June 3, 2020: Certificate in Documentary Arts Graduates Present Final Projects in Online Event

A screenshot of the class Zoom call featuring Anthony Patterson, Rosa Tobin, and Randy Benson.

Welcome to the Virtual Celebration and Graduate Presentation for the Certificate in Documentary Arts, earned at the Center for Documentary Studies (CDS) at Duke University. Typically an in-person event, this is a moment to celebrate the brilliance and perseverance of our graduates as they head into the world as documentary change agents with all knowledge of the power and fervor of their voices in the world.

CDS is proud to recognize Anthony I. Patterson (he/him) and Rosa Tobin (she/her), graduates of its continuing education program, CDS Courses. The artists will receive a Certificate in Documentary Arts and present their final projects to the public in an online ceremony on June 3.

Working in one or more documentary mediums—photography, filmmaking, writing, audio, among others—CDS Certificate in Documentary Arts students complete a program of study and finish a substantial documentary work in a Final Project Seminar, projects that often move out into the world in the form of exhibits, installations, screenings, websites, audio features, and more.

Wednesday, June 3, 7–8 p.m.: Using this link, please join Anthony I. Patterson and Rosa Tobin to celebrate their accomplishments as 2020 CDS Certificate in Documentary Arts graduates and experience their work; read more about the artists and their final projects below.

We normally provide a physical booklet handout for graduates and attendees. We wanted to continue to provide this handout for folks, so we've made it available digitally. VIEW THE GRAD BOOKLET PDF HERE.

Anthony Patterson / Artist Statement

I’m from the Crest Street Community. We are a small, yet powerful, historically black neighborhood on the west side of Durham, North Carolina. We have an incredible story: We are still here after resisting the pressure to relocate due to Durham’s East-West Expressway construction in the 1970s. During this period of Urban Renewal, or as James Baldwin coined it, “Negro Removal,” black families were displaced and shuffled throughout cities across America. Their homes...gone. Their communities...memories; buried underneath some government building or a parking lot. Just as in other cities, Durham was plagued with patterns of discriminatory practices on public projects. Failures to provide fair housing for uprooted residents severed the trust of black citizens and city officials. Tension saturated the air, especially after Hayti, Durham’s largest and very influential black community, was swallowed whole by the East-West Expressway. And like Hayti, many black areas were effectively erased from city maps. But in 1975, with a pause in construction for the East-West Expressway, Rev. Lowery Reid and my grandfather, Willie Patterson of Crest Street, led the “Save Our Church and Community” movement. Unlike Hayti, Crest Street was able to rally support for a realigned expressway, maintain community cohesion, and allocate funding for a new, improved neighborhood within its original borders. All while fighting the government at all levels—local, state, and federal. This movement not only preserved our community, but also cemented us in history with an impact that is still felt decades later.

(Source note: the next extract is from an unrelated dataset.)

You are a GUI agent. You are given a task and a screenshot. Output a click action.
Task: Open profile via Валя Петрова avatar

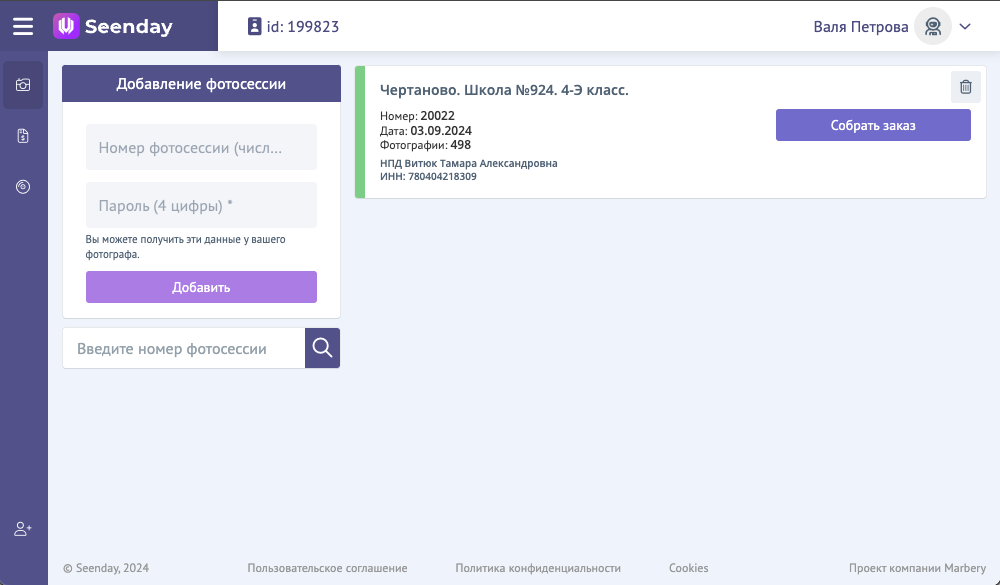tap(932, 26)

Here for a Reason, a collaborative documentary with experimental filmmaker Devon Smith and documentary artist Anthony Patterson, will be a portrait of the Crest Street Community. With a combination of interviews, artwork, and archival media, this film will capture stories of growing up in this beautiful neighborhood and also reveal the historical significance of a place you’ve probably never heard of. Here for a Reason will highlight the importance of intergenerational dialogue in order to keep history alive.

A photo of Anthony PattersonAnthony Patterson is a Durham-based documentary artist interested in uncovering hidden or forgotten stories throughout history. His work is rooted in painting, but spans across multiple mediums including installation, storytelling, and photography. In addition to exhibitions and residencies throughout North Carolina, Anthony has: taught small classes, led workshops, participated in panel discussions, and co-curated in partnership with the Black on Black Project.

 

 

 

 

 

Rosa Tobin / Artist Statement

 A Practice in Tenderness is an online installation exploring the embodied nature of material objects. These letters coupled with soundscapes create space for challenging the idea that objects are static or passive by providing access points through sound for the viewer to more tangibly attune to their bodily engagement with objects. 

A photo of Rosa TobinRosa Tobin is a sound artist and documentarian pulled toward exploring space and place, and the bodies that are entangled with/in them. She is currently based in Lansing, Michigan, pursuing an MA in Digital Rhetoric and Professional Writing at Michigan State University.